Newly identified breast luminal progenitor and gestational stem cell populations likely give rise to HER2-overexpressing and basal-like breast cancers

Abstract

Breast Cancer (BrC) is a common malignancy with genetically diverse subtypes. There is evidence that specific BrC subtypes originate from particular normal mammary cell populations. However, the cell populations that give rise to most BrC subtypes are unidentified. Several human breast scRNAseq datasets are available. In this research, we utilized a robust human scRNAseq dataset to identify population-specific marker genes and then identified the expression of these marker genes in specific BrC subtypes. In humans, several BrC subtypes, HER2-enriched, basal-like, and triple-negative (TN), are more common in women who have had children. This observation suggests that cell populations that originate during pregnancy give rise to these BrCs.
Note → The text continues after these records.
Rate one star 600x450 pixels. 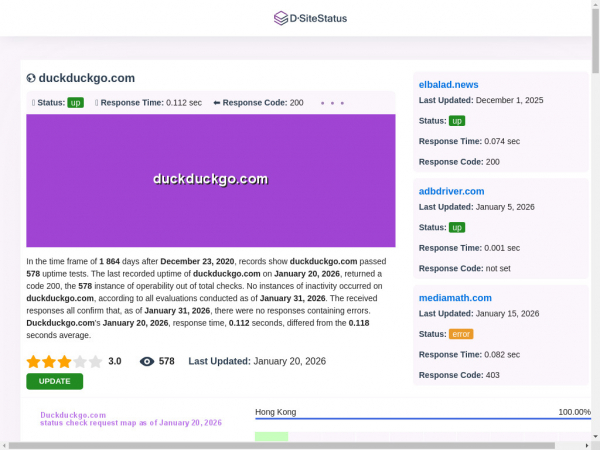[33, 362]
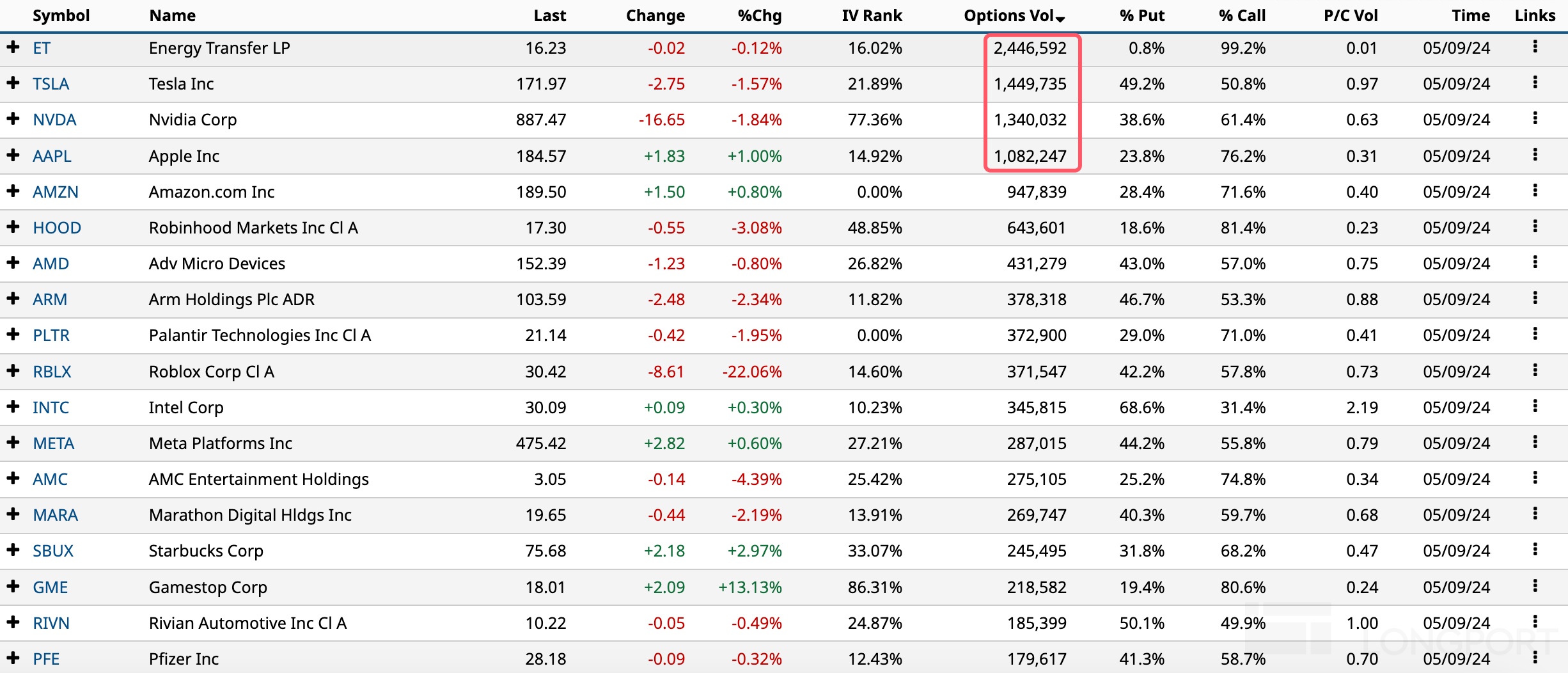The height and width of the screenshot is (673, 1568).
Task: Open the links menu for Energy Transfer LP
Action: [1535, 47]
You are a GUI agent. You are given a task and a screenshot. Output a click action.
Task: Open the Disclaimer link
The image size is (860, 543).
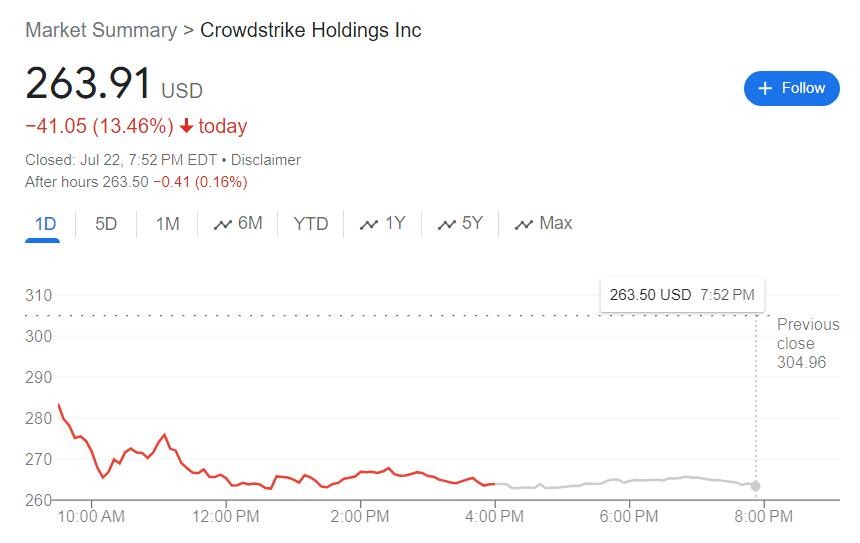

The current human datasets have few normal parous samples, so we supplemented this research with mouse datasets, which contain mammary cells from various developmental stages. This research identified two novel normal breast cell populations that may be the origin of the basal-like and HER2-overexpressing subtypes, respectively. A stem cell-like population, SC, that expresses gestation-specific genes has similar gene expression patterns to basal-like BrCs. A novel luminal progenitor cell population and HER2-overexpressing BrCs are marked by S100A7, S100A8, and S100A9 expression. We bolstered our findings by examining SC gene expression in TN BrC scRNAseq datasets and S100A7-A9 gene expression in BrC cell lines. We discovered that several potential cancer stem cell populations highly express most of the SC genes in TN BrCs and confirmed S100A8 and A9 overexpression in a HER2-overexpressing BrC cell line. In summary, normal SC and the novel luminal progenitor cell population likely give rise to basal-like and HER2-overexpressing BrCs, respectively. Characterizing these normal cell populations may facilitate a better understanding of specific BrCs subtypes.